A randomized control trial was conducted to investigate the effects of skin-to-skin, chest-to-chest contact (kangaroo care, KC) in mother-infant dyads on patterns of term infant brain activity and associated mother-infant neurohormonal releases. Scientists examined brain patterns (EEG) along with oxytocin levels and cortisol reactivity in infants who received 6 weeks of KC compared to infants who received standard care during the first 3 months of life.
Oxytocin is the essential hormone for bonding, and also necessary for nurturing care and affective behavior. Cortisol reactivity is part of the stress response and defense system.
For the study, the mother assigned to the KC group received a special baby wearer and a certified monitor taught them the correct procedure. Mother were asked to wear their babies in skin to skin contact on their chest, one hour a day for 6 weeks. They were given diaries to keep track of the frequency of KC. Mother in the control group received pillows and infant feeding diaries, and were asked to register their infants ‘feeds during 6 weeks. Babies were equipped with a special cap to register brain EEG activity during a moment of quiet alert, for five minutes, at three months. Oxytocin was measured in infant and mother urine, and cortisol reactivity was measured in infant saliva before and after being exposed to a mild stressor.
The results of the study, published in Infant Behavior and Development, afford evidence that mother and infant psychophysiology is influenced by early care strategies. “We wanted to know if exposure to tactile stimulation would elevate peripheral basal oxytocin and reduce reactivity to cortisol in the infants of our study,” said Nancy Aaron Jones, Ph.D., main author, associate professor and director of WAVES Emotion Lab, which investigates biological and socio-emotional factors that influence development, specifically focusing on the processes by which individual differences in emotional resilience and maternal psychopathology influences infant and childhood development. Dr. Jones’ research is built on the developmental psychophysiological theory that both biological and social factors interact during development and influence our emotional lives.

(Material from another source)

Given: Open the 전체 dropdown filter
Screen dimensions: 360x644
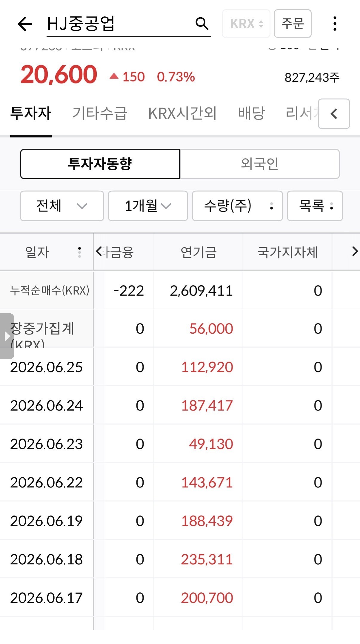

“We also wanted to explore if Kangaroo Care elevates oxytocin in mothers, which could have profound implications in postpartum depression.”

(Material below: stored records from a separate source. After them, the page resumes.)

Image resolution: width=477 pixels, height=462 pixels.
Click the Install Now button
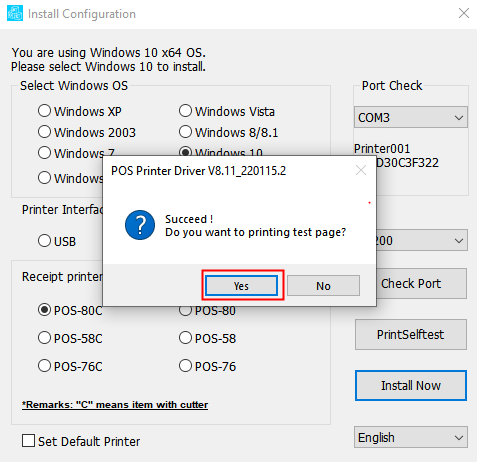pyautogui.click(x=411, y=385)
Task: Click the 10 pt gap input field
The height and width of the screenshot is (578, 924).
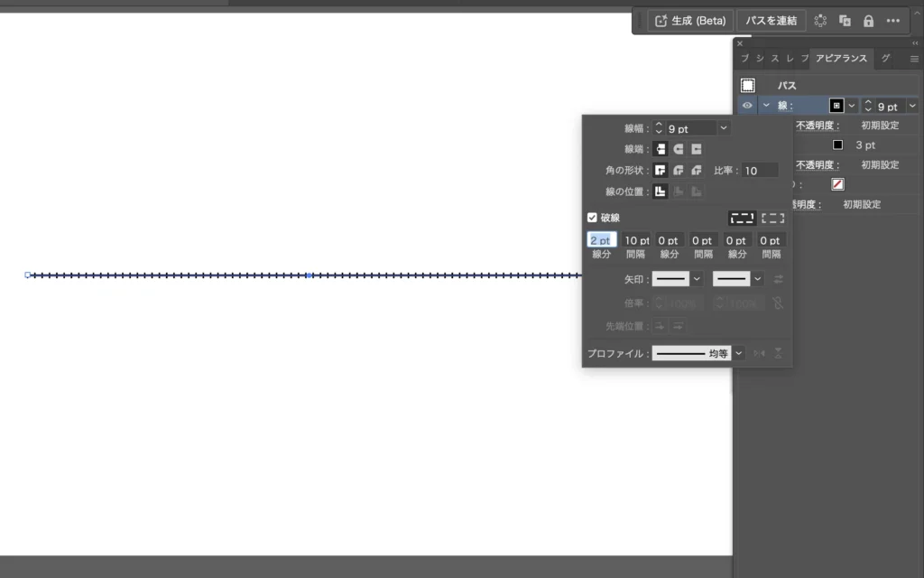Action: (x=636, y=240)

Findings showed that babies´ left frontal lobe (area of the brain engaged in higher cognitive and emotional functions) is stimulated by skin to skin contact. Also, mother-baby dyads showed high oxytocin levels and are less impacted by stress, which suggests that regulating experiences during infancy may favor and mature the capacity for self-regulation
The results from this and other studies show that physical contact in early infancy has a favorable influence in neurological development, neurobiological functions as well as mother-baby bond and maternal wellbeing. “Our findings in several studies show a relationship between maternal nurturing and sensitivity and quality of the bond and neurodevelopment, which predict higher capacity for regulation and a secure attachment.”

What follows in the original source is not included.